Our talking portraits museum is ready to open its door to our esteemed guests! 

It was created some time ago (see details here) and my 6th grade students readily responded and created their talking masterpieces!

It all started when a student asked for more information about the famous Mona Lisa . This triggered the creation of a text intended to arouse students’ interest: in it a talking Mona Lisa would speak for herself, giving details of how she came to life! Then, with the use of technology (Chatterpix application) Mona Lisa would actually speak!

The short video of Mona Lisa’s life was embedded in an art museum (templates provided by emaze , an online, web-based presentation creator that can be used to easily build and edit visually compelling and engaging presentations).

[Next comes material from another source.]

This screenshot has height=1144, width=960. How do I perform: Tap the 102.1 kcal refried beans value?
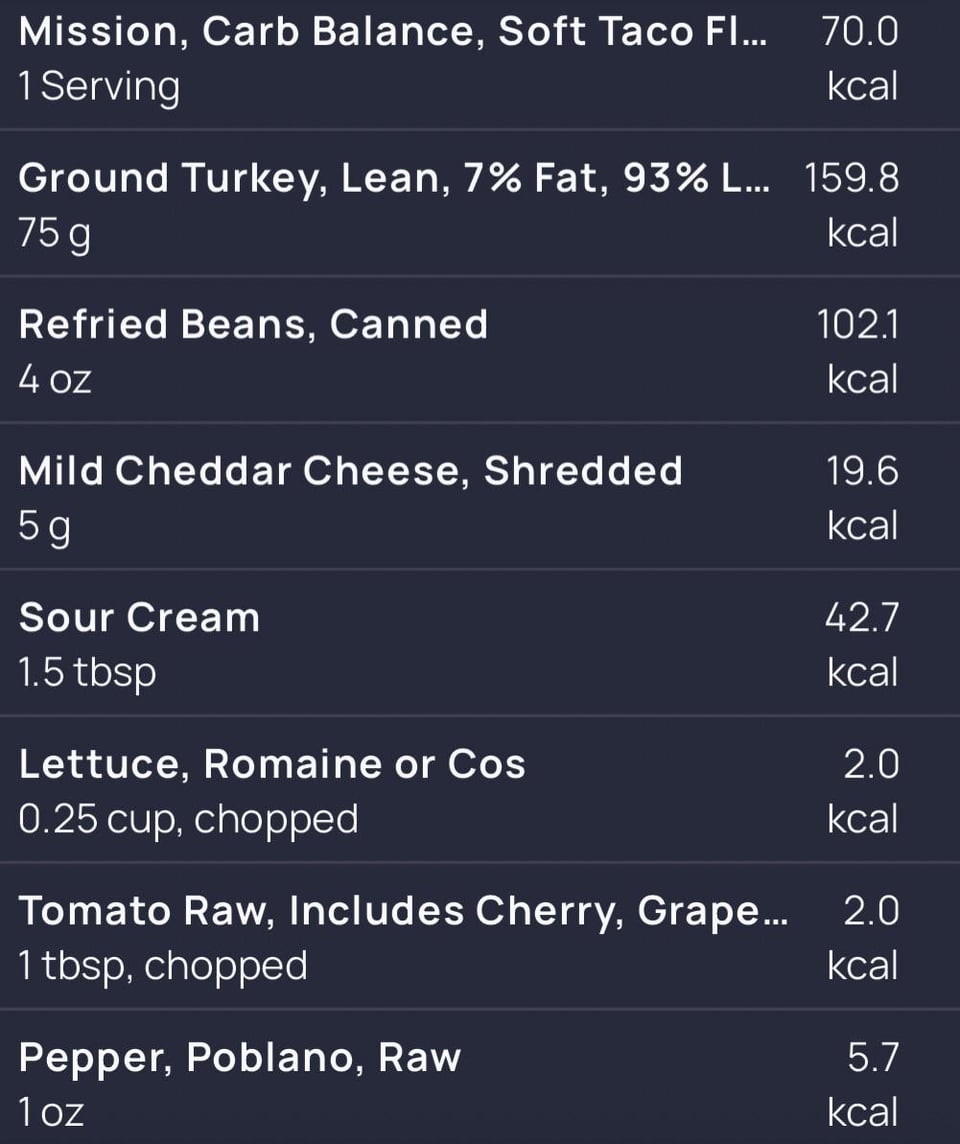[858, 352]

The presentation made quite an impact on students; that was the springboard for our art (and, of course, language!) project: the students themselves (with the guidance of the art teacher) would choose a famous portrait and describe it. The worksheet used provided the scaffolding for their effort (Worksheet). It was a creative procedure and, at the same time, a good revision of things we learnt in 6th grade (describing people’s appearance, character, clothes) and guided search through the Internet for the necessary information.

The end product was a text containing information about the painting and its whereabouts, the artist who painted it, the technique it was painted in. A more challenging step was for students to produce a juicy summary: all this body of information had to be condensed (as Chatterpix allows you to record for only 30′) and personalised (each student had to ‘become’ the portrait!) The students had to act out their script, improving, thus, their reading skills, their intonation , their speed of reading. Their short videos were then added to the museum created by the teacher: Famous Talking Portraits Museum!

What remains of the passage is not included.